Le modèle de la réconciliation

Restons dans le théâtre : on ne sort avec grandeur de la guerre que si son issue est symbolisée par un geste fort et un consentement éclairé : tendre la main, rétablir les liens. La réconciliation européenne, initiée en 1958, par le couple franco-allemand de Gaulle et Adenauer est un modèle du genre. Cet événement spectaculaire inaugure un temps de paix qui dure depuis soixante dix ans, après presque un siècle de rivalité, trois guerres, et tant de haine entre les ennemis héréditaires. Fait inédit dans les annales, une génération entière d’individus n’a pas connu de conflit mondial. Ce succès européen, cette victoire, peut-on dire, doit être méditée.

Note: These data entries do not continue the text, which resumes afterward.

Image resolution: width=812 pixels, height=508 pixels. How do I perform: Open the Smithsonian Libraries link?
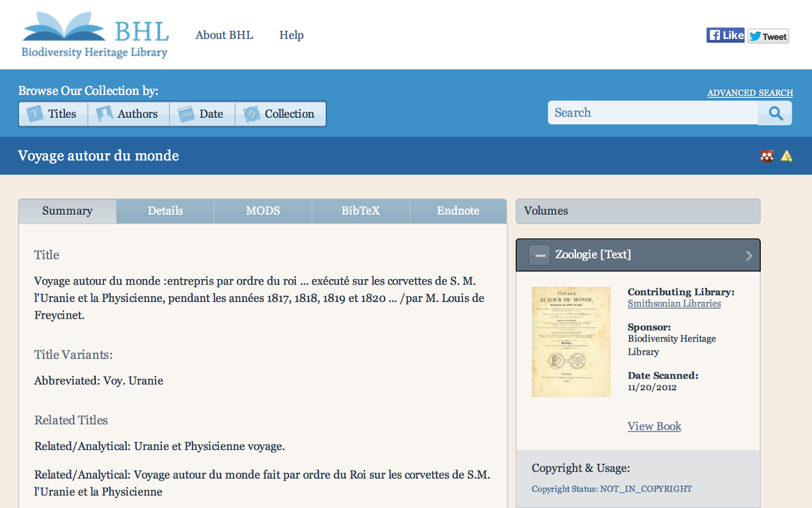point(674,303)
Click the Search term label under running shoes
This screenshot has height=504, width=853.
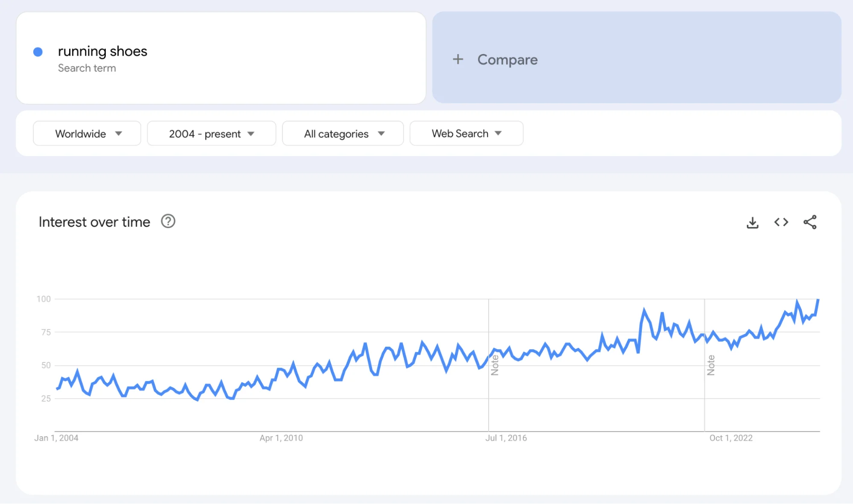point(87,68)
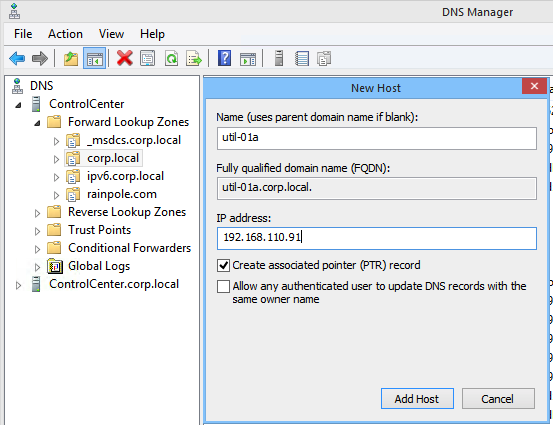Screen dimensions: 553x425
Task: Click the Forward arrow toolbar icon
Action: click(40, 58)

La réconciliation et les projets communs qui ont suivi avec l’adhésion de nouveaux pays membres ont marqué un point d’arrêt de la guerre permanente en Europe. Le traité de l’Elysée, en 1963, a officialisé le couple franco-allemand qui est devenu le moteur de la construction européenne. Ce rapprochement politique a débouché sur le jumelage de nombreuses villes, écoles, régions et université, l’OFAG (Office franco-allemand de la jeunesse) et la création des classes européennes dans les lycées offrant à des millions de jeunes la chance de participer à des échanges.  Les liens entre les deux pays sont aujourd’hui plus solides que jamais. La force de cette entente commune garantit l‘union des européens, dans la diversité. Le modèle de la traduction qui favorise cette mutualisation européenne est le vecteur de cette « unité dans la diversité » (la devise de l’Union Européenne est « unie dans la diversité »). La traduction de culture à culture facilite l’échange des mémoires et des projets. Elle consolide la réconciliation en permettant par exemple de partager la commémoration des événements fondateurs des autres cultures nationales. Cette ouverture de la mémoire des uns sur celle des autres est symbolisée par la création de la chaîne Arte. Grâce aux règles et conventions entre pays reposant sur la compréhension, la confiance et la loyauté, l’Europe est aujourd’hui le seul ensemble culturel capable de s’entendre sur des objectifs de paix durable. Les autres ensembles nationaux, encore absorbés par l’esprit de conquête « impériale », courent après leur grandeur. Chine, USA, Russie, Turquie et autres empires émergents rivalisent, sans accorder de considération pour la démocratie.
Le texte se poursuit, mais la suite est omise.